QUOTED PASSAGE =

THE REEF by Mark Charan Newton

Many readers first found Newton’s work with Nights of Villjamur (REVIEW), a novel that is often mis-attributed as the author’s debut. In reality, Newton’s first published novel, albeit by a small press, was The Reef, a novel tangentially related to his current Legends of The Red Sun series, but ostensibly a stand alone.

Newton, on the novel:

It was published a few years back with UK indie publisher, Pendragon Press, but only in limited numbers. So the folks at Tor UK decided it would be a great idea to make it available to buy as a digital edition – and for less than two quid. Quite a few people have asked about this title over the last couple of years, so it only seemed logical to bring it back in this format. Of course, it’s much more expensive to do these things with another print run, but one of the cool things about ebooks is being able to publish digital versions of books that wouldn’t otherwise have been released.

I feel I’ve grown a heck of a lot as a writer since this book. I wrote it when I was 23 or 24 years old, and that was an age when I was experimenting with themes and finding my feet. My outlook on the world is different, as is my awareness of various issues, but I’m still proud of this little tome.

GIVEN EXERCISE A = Name every book or book series whose title appears in the article on The Reef.
GIVEN EXERCISE B = Please reproduce the part of the article on The Reef that opens with the words containing "Newton, on the" and closes with "have been released.".

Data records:
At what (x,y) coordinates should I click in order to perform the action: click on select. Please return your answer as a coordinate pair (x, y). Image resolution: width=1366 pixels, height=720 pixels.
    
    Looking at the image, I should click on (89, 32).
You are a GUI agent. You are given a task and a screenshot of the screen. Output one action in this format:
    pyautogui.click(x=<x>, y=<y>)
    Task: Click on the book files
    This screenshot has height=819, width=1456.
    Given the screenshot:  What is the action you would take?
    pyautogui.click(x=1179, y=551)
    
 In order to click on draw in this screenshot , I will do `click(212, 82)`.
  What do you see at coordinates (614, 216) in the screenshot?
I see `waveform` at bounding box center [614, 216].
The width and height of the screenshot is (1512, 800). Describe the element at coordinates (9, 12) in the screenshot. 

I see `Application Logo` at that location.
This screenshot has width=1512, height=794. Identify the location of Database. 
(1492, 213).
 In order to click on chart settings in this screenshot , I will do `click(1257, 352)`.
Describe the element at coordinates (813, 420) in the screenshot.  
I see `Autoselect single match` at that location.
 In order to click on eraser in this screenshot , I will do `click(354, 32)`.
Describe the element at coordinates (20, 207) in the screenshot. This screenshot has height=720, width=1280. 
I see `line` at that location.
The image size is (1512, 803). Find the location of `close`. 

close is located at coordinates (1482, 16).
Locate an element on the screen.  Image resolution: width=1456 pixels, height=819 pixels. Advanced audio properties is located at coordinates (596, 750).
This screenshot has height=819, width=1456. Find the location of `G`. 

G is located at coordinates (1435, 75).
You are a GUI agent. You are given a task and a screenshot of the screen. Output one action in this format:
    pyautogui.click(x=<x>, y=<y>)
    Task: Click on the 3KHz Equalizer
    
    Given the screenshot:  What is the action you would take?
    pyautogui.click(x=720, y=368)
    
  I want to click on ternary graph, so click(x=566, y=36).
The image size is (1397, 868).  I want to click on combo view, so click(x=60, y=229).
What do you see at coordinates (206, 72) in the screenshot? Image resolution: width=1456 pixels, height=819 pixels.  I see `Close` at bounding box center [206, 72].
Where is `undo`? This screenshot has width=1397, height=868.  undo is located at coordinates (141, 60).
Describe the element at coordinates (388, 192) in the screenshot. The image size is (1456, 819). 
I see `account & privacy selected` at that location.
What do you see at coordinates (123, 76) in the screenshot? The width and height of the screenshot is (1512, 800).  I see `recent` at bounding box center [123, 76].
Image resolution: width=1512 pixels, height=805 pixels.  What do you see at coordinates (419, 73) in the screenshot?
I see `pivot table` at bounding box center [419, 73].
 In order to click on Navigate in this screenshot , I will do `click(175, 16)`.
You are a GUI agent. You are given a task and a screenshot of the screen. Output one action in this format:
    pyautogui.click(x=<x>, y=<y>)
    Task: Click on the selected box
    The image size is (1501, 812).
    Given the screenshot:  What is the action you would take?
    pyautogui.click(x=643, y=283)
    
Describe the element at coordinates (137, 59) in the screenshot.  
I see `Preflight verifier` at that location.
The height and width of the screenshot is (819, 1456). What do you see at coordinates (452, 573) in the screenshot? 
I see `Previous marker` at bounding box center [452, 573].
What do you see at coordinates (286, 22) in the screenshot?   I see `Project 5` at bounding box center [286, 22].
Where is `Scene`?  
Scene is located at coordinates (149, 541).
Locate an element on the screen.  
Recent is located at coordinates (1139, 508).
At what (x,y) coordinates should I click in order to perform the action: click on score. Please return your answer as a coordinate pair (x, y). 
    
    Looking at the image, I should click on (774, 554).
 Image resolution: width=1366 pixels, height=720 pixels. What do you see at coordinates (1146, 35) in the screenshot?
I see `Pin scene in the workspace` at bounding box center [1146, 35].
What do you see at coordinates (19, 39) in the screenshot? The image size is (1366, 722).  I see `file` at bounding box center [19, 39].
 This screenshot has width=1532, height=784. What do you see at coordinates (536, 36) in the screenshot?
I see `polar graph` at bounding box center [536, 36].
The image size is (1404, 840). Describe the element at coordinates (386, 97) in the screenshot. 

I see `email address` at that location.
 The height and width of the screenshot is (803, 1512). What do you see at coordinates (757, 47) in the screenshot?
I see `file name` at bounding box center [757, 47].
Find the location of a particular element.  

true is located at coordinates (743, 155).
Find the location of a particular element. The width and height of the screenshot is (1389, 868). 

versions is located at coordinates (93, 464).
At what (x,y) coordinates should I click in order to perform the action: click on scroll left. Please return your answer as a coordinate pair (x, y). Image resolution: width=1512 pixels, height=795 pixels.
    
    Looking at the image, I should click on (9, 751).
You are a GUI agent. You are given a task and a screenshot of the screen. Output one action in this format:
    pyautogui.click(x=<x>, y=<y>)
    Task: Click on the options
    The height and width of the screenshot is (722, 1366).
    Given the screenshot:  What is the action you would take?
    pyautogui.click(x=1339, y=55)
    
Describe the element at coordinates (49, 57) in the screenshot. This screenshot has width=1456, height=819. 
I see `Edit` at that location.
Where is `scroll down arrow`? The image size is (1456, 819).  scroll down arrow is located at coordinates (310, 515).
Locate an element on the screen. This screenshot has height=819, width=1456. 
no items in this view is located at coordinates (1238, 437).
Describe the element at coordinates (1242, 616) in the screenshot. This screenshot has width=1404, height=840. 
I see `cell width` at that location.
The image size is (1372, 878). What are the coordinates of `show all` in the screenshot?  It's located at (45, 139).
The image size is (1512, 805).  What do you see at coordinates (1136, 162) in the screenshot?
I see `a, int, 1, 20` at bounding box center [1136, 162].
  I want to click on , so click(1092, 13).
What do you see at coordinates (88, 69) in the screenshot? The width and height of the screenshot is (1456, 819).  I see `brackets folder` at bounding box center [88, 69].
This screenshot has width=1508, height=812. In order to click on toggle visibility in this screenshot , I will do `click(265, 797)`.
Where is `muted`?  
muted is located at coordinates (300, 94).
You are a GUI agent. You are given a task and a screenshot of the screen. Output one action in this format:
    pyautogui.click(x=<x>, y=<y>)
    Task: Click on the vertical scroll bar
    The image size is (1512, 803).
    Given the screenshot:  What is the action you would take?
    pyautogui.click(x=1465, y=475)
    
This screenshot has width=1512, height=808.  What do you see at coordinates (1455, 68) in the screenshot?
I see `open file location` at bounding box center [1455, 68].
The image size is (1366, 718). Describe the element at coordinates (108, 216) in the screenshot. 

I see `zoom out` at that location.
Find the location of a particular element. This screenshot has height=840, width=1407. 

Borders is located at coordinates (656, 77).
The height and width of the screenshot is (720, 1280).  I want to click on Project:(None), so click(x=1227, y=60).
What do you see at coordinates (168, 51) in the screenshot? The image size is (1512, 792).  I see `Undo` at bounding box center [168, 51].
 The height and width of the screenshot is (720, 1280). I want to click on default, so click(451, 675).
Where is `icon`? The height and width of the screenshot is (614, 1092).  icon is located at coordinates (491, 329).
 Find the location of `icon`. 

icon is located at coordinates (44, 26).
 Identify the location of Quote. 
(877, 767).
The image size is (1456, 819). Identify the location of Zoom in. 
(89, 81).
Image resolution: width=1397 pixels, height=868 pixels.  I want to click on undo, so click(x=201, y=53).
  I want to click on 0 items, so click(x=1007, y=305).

COMPLETE RESPONSE A = The Reef, Nights of Villjamur, Legends of The Red Sun

COMPLETE RESPONSE B =
Newton, on the novel:

It was published a few years back with UK indie publisher, Pendragon Press, but only in limited numbers. So the folks at Tor UK decided it would be a great idea to make it available to buy as a digital edition – and for less than two quid. Quite a few people have asked about this title over the last couple of years, so it only seemed logical to bring it back in this format. Of course, it’s much more expensive to do these things with another print run, but one of the cool things about ebooks is being able to publish digital versions of books that wouldn’t otherwise have been released.